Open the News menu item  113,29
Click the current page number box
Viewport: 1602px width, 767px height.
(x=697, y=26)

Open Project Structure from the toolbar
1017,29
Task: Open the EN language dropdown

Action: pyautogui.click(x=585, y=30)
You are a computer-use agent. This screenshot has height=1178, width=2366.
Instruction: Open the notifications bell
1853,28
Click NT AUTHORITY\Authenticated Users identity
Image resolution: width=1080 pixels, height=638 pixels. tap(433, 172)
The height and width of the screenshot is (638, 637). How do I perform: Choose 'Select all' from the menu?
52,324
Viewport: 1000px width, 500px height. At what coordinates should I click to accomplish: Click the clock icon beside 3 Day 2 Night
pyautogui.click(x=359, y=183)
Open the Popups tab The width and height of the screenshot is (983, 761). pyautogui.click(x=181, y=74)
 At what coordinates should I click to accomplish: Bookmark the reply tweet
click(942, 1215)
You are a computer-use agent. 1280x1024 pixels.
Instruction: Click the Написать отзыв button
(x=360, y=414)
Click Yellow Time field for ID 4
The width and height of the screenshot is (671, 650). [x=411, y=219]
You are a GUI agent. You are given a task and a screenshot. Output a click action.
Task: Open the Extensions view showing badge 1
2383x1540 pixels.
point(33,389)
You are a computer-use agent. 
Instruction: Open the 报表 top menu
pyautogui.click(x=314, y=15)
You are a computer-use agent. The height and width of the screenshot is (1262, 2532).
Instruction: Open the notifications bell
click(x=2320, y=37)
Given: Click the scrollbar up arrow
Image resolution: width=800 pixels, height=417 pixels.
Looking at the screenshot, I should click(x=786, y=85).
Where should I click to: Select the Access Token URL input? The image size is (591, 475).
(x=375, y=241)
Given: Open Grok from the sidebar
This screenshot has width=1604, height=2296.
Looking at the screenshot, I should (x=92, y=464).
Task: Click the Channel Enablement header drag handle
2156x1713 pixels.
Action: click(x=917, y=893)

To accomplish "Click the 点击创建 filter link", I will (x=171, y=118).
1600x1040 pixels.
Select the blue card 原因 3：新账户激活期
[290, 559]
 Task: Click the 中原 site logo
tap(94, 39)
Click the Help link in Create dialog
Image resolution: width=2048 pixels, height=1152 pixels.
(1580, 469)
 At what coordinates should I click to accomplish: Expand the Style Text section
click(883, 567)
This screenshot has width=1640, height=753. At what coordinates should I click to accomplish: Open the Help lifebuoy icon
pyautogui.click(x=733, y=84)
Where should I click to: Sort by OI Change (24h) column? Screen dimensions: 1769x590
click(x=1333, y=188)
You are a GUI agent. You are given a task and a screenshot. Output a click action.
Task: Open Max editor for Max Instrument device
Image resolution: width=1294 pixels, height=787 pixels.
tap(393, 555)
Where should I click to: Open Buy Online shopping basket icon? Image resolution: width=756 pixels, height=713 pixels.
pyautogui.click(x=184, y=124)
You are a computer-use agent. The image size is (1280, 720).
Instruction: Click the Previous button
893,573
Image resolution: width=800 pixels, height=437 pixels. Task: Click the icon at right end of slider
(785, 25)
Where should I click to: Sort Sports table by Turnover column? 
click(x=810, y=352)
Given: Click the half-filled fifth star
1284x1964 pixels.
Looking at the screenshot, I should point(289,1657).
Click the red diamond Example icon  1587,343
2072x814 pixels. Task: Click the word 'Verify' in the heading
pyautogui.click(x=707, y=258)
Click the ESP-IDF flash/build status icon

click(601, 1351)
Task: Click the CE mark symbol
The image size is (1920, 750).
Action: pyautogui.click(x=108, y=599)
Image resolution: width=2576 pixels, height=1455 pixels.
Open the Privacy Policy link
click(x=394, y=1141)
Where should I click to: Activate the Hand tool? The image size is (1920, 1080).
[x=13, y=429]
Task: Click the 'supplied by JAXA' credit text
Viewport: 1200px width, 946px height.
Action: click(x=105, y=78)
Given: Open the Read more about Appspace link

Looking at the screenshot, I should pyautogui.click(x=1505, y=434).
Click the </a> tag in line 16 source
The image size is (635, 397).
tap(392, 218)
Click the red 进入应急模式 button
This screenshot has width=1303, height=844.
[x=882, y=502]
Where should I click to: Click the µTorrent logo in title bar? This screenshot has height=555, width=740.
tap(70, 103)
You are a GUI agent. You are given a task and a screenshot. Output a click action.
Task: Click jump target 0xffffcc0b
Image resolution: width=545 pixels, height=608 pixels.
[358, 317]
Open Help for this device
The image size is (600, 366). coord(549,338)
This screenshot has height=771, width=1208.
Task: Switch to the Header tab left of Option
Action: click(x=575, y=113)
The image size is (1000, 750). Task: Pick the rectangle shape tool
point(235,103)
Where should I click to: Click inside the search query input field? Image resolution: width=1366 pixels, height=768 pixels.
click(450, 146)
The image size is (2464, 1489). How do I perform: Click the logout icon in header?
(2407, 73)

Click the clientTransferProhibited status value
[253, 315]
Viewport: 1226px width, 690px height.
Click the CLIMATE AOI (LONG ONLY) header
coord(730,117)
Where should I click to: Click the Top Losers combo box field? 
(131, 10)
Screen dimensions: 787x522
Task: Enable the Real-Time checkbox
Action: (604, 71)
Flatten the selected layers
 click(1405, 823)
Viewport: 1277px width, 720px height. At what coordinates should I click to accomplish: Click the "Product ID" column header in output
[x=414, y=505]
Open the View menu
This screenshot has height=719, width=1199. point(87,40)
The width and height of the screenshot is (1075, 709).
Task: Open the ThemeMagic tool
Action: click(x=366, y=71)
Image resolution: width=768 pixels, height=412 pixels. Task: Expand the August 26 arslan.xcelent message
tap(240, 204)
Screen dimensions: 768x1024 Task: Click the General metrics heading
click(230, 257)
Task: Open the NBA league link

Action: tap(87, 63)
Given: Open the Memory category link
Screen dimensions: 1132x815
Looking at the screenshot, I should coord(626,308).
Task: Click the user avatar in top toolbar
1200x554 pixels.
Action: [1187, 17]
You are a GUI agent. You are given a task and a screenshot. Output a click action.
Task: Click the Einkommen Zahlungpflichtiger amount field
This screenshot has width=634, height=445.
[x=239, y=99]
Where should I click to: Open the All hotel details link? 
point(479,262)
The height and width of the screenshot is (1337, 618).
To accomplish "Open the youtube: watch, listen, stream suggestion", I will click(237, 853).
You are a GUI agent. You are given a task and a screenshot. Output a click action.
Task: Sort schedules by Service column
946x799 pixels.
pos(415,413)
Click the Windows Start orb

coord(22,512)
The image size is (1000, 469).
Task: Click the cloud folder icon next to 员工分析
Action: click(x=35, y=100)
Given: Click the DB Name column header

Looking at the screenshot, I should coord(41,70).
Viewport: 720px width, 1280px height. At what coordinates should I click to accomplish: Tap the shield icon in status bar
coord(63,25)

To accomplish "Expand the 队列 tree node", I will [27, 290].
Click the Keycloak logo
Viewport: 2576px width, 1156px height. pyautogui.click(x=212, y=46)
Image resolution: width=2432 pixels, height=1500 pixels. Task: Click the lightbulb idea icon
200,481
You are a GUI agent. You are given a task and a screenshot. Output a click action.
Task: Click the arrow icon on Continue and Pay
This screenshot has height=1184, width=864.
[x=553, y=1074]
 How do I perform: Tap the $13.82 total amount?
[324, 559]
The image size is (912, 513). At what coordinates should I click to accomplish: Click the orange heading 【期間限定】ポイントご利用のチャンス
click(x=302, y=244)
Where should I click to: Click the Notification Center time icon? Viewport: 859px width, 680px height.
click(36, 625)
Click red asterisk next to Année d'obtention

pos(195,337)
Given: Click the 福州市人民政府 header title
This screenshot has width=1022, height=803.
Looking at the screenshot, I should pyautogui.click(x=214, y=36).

*****

Task goal: Render the lines above as a Markdown table with two columns, n for the row number and Line for the line. Leave out the blank lines.

Result:
| n | Line |
|---|---|
| 1 | Open the News menu item  113,29 |
| 2 | Click the current page number box |
| 3 | Viewport: 1602px width, 767px height. |
| 4 | (x=697, y=26) |
| 5 | Open Project Structure from the toolbar |
| 6 | 1017,29 |
| 7 | Task: Open the EN language dropdown |
| 8 | Action: pyautogui.click(x=585, y=30) |
| 9 | You are a computer-use agent. This screenshot has height=1178, width=2366. |
| 10 | Instruction: Open the notifications bell |
| 11 | 1853,28 |
| 12 | Click NT AUTHORITY\Authenticated Users identity |
| 13 | Image resolution: width=1080 pixels, height=638 pixels. tap(433, 172) |
| 14 | The height and width of the screenshot is (638, 637). How do I perform: Choose 'Select all' from the menu? |
| 15 | 52,324 |
| 16 | Viewport: 1000px width, 500px height. At what coordinates should I click to accomplish: Click the clock icon beside 3 Day 2 Night |
| 17 | pyautogui.click(x=359, y=183) |
| 18 | Open the Popups tab The width and height of the screenshot is (983, 761). pyautogui.click(x=181, y=74) |
| 19 |  At what coordinates should I click to accomplish: Bookmark the reply tweet |
| 20 | click(942, 1215) |
| 21 | You are a computer-use agent. 1280x1024 pixels. |
| 22 | Instruction: Click the Написать отзыв button |
| 23 | (x=360, y=414) |
| 24 | Click Yellow Time field for ID 4 |
| 25 | The width and height of the screenshot is (671, 650). [x=411, y=219] |
| 26 | You are a GUI agent. You are given a task and a screenshot. Output a click action. |
| 27 | Task: Open the Extensions view showing badge 1 |
| 28 | 2383x1540 pixels. |
| 29 | point(33,389) |
| 30 | You are a computer-use agent.  |
| 31 | Instruction: Open the 报表 top menu |
| 32 | pyautogui.click(x=314, y=15) |
| 33 | You are a computer-use agent. The height and width of the screenshot is (1262, 2532). |
| 34 | Instruction: Open the notifications bell |
| 35 | click(x=2320, y=37) |
| 36 | Given: Click the scrollbar up arrow |
| 37 | Image resolution: width=800 pixels, height=417 pixels. |
| 38 | Looking at the screenshot, I should click(x=786, y=85). |
| 39 | Where should I click to: Select the Access Token URL input? The image size is (591, 475). |
| 40 | (x=375, y=241) |
| 41 | Given: Open Grok from the sidebar |
| 42 | This screenshot has width=1604, height=2296. |
| 43 | Looking at the screenshot, I should (x=92, y=464). |
| 44 | Task: Click the Channel Enablement header drag handle |
| 45 | 2156x1713 pixels. |
| 46 | Action: click(x=917, y=893) |
| 47 | To accomplish "Click the 点击创建 filter link", I will (x=171, y=118). |
| 48 | 1600x1040 pixels. |
| 49 | Select the blue card 原因 3：新账户激活期 |
| 50 | [290, 559] |
| 51 |  Task: Click the 中原 site logo |
| 52 | tap(94, 39) |
| 53 | Click the Help link in Create dialog |
| 54 | Image resolution: width=2048 pixels, height=1152 pixels. |
| 55 | (1580, 469) |
| 56 |  At what coordinates should I click to accomplish: Expand the Style Text section |
| 57 | click(883, 567) |
| 58 | This screenshot has width=1640, height=753. At what coordinates should I click to accomplish: Open the Help lifebuoy icon |
| 59 | pyautogui.click(x=733, y=84) |
| 60 | Where should I click to: Sort by OI Change (24h) column? Screen dimensions: 1769x590 |
| 61 | click(x=1333, y=188) |
| 62 | You are a GUI agent. You are given a task and a screenshot. Output a click action. |
| 63 | Task: Open Max editor for Max Instrument device |
| 64 | Image resolution: width=1294 pixels, height=787 pixels. |
| 65 | tap(393, 555) |
| 66 | Where should I click to: Open Buy Online shopping basket icon? Image resolution: width=756 pixels, height=713 pixels. |
| 67 | pyautogui.click(x=184, y=124) |
| 68 | You are a computer-use agent. The image size is (1280, 720). |
| 69 | Instruction: Click the Previous button |
| 70 | 893,573 |
| 71 | Image resolution: width=800 pixels, height=437 pixels. Task: Click the icon at right end of slider |
| 72 | (785, 25) |
| 73 | Where should I click to: Sort Sports table by Turnover column?  |
| 74 | click(x=810, y=352) |
| 75 | Given: Click the half-filled fifth star |
| 76 | 1284x1964 pixels. |
| 77 | Looking at the screenshot, I should point(289,1657). |
| 78 | Click the red diamond Example icon  1587,343 |
| 79 | 2072x814 pixels. Task: Click the word 'Verify' in the heading |
| 80 | pyautogui.click(x=707, y=258) |
| 81 | Click the ESP-IDF flash/build status icon |
| 82 | click(601, 1351) |
| 83 | Task: Click the CE mark symbol |
| 84 | The image size is (1920, 750). |
| 85 | Action: pyautogui.click(x=108, y=599) |
| 86 | Image resolution: width=2576 pixels, height=1455 pixels. |
| 87 | Open the Privacy Policy link |
| 88 | click(x=394, y=1141) |
| 89 | Where should I click to: Activate the Hand tool? The image size is (1920, 1080). |
| 90 | [x=13, y=429] |
| 91 | Task: Click the 'supplied by JAXA' credit text |
| 92 | Viewport: 1200px width, 946px height. |
| 93 | Action: click(x=105, y=78) |
| 94 | Given: Open the Read more about Appspace link |
| 95 | Looking at the screenshot, I should pyautogui.click(x=1505, y=434). |
| 96 | Click the </a> tag in line 16 source |
| 97 | The image size is (635, 397). |
| 98 | tap(392, 218) |
| 99 | Click the red 进入应急模式 button |
| 100 | This screenshot has width=1303, height=844. |
| 101 | [x=882, y=502] |
| 102 | Where should I click to: Click the µTorrent logo in title bar? This screenshot has height=555, width=740. |
| 103 | tap(70, 103) |
| 104 | You are a GUI agent. You are given a task and a screenshot. Output a click action. |
| 105 | Task: Click jump target 0xffffcc0b |
| 106 | Image resolution: width=545 pixels, height=608 pixels. |
| 107 | [358, 317] |
| 108 | Open Help for this device |
| 109 | The image size is (600, 366). coord(549,338) |
| 110 | This screenshot has height=771, width=1208. |
| 111 | Task: Switch to the Header tab left of Option |
| 112 | Action: click(x=575, y=113) |
| 113 | The image size is (1000, 750). Task: Pick the rectangle shape tool |
| 114 | point(235,103) |
| 115 | Where should I click to: Click inside the search query input field? Image resolution: width=1366 pixels, height=768 pixels. |
| 116 | click(450, 146) |
| 117 | The image size is (2464, 1489). How do I perform: Click the logout icon in header? |
| 118 | (2407, 73) |
| 119 | Click the clientTransferProhibited status value |
| 120 | [253, 315] |
| 121 | Viewport: 1226px width, 690px height. |
| 122 | Click the CLIMATE AOI (LONG ONLY) header |
| 123 | coord(730,117) |
| 124 | Where should I click to: Click the Top Losers combo box field?  |
| 125 | (131, 10) |
| 126 | Screen dimensions: 787x522 |
| 127 | Task: Enable the Real-Time checkbox |
| 128 | Action: (604, 71) |
| 129 | Flatten the selected layers |
| 130 |  click(1405, 823) |
| 131 | Viewport: 1277px width, 720px height. At what coordinates should I click to accomplish: Click the "Product ID" column header in output |
| 132 | [x=414, y=505] |
| 133 | Open the View menu |
| 134 | This screenshot has height=719, width=1199. point(87,40) |
| 135 | The width and height of the screenshot is (1075, 709). |
| 136 | Task: Open the ThemeMagic tool |
| 137 | Action: click(x=366, y=71) |
| 138 | Image resolution: width=768 pixels, height=412 pixels. Task: Expand the August 26 arslan.xcelent message |
| 139 | tap(240, 204) |
| 140 | Screen dimensions: 768x1024 Task: Click the General metrics heading |
| 141 | click(230, 257) |
| 142 | Task: Open the NBA league link |
| 143 | Action: tap(87, 63) |
| 144 | Given: Open the Memory category link |
| 145 | Screen dimensions: 1132x815 |
| 146 | Looking at the screenshot, I should coord(626,308). |
| 147 | Task: Click the user avatar in top toolbar |
| 148 | 1200x554 pixels. |
| 149 | Action: [1187, 17] |
| 150 | You are a GUI agent. You are given a task and a screenshot. Output a click action. |
| 151 | Task: Click the Einkommen Zahlungpflichtiger amount field |
| 152 | This screenshot has width=634, height=445. |
| 153 | [x=239, y=99] |
| 154 | Where should I click to: Open the All hotel details link?  |
| 155 | point(479,262) |
| 156 | The height and width of the screenshot is (1337, 618). |
| 157 | To accomplish "Open the youtube: watch, listen, stream suggestion", I will click(237, 853). |
| 158 | You are a GUI agent. You are given a task and a screenshot. Output a click action. |
| 159 | Task: Sort schedules by Service column |
| 160 | 946x799 pixels. |
| 161 | pos(415,413) |
| 162 | Click the Windows Start orb |
| 163 | coord(22,512) |
| 164 | The image size is (1000, 469). |
| 165 | Task: Click the cloud folder icon next to 员工分析 |
| 166 | Action: click(x=35, y=100) |
| 167 | Given: Click the DB Name column header |
| 168 | Looking at the screenshot, I should coord(41,70). |
| 169 | Viewport: 720px width, 1280px height. At what coordinates should I click to accomplish: Tap the shield icon in status bar |
| 170 | coord(63,25) |
| 171 | To accomplish "Expand the 队列 tree node", I will [27, 290]. |
| 172 | Click the Keycloak logo |
| 173 | Viewport: 2576px width, 1156px height. pyautogui.click(x=212, y=46) |
| 174 | Image resolution: width=2432 pixels, height=1500 pixels. Task: Click the lightbulb idea icon |
| 175 | 200,481 |
| 176 | You are a GUI agent. You are given a task and a screenshot. Output a click action. |
| 177 | Task: Click the arrow icon on Continue and Pay |
| 178 | This screenshot has height=1184, width=864. |
| 179 | [x=553, y=1074] |
| 180 |  How do I perform: Tap the $13.82 total amount? |
| 181 | [324, 559] |
| 182 | The image size is (912, 513). At what coordinates should I click to accomplish: Click the orange heading 【期間限定】ポイントご利用のチャンス |
| 183 | click(x=302, y=244) |
| 184 | Where should I click to: Click the Notification Center time icon? Viewport: 859px width, 680px height. |
| 185 | click(36, 625) |
| 186 | Click red asterisk next to Année d'obtention |
| 187 | pos(195,337) |
| 188 | Given: Click the 福州市人民政府 header title |
| 189 | This screenshot has width=1022, height=803. |
| 190 | Looking at the screenshot, I should pyautogui.click(x=214, y=36). |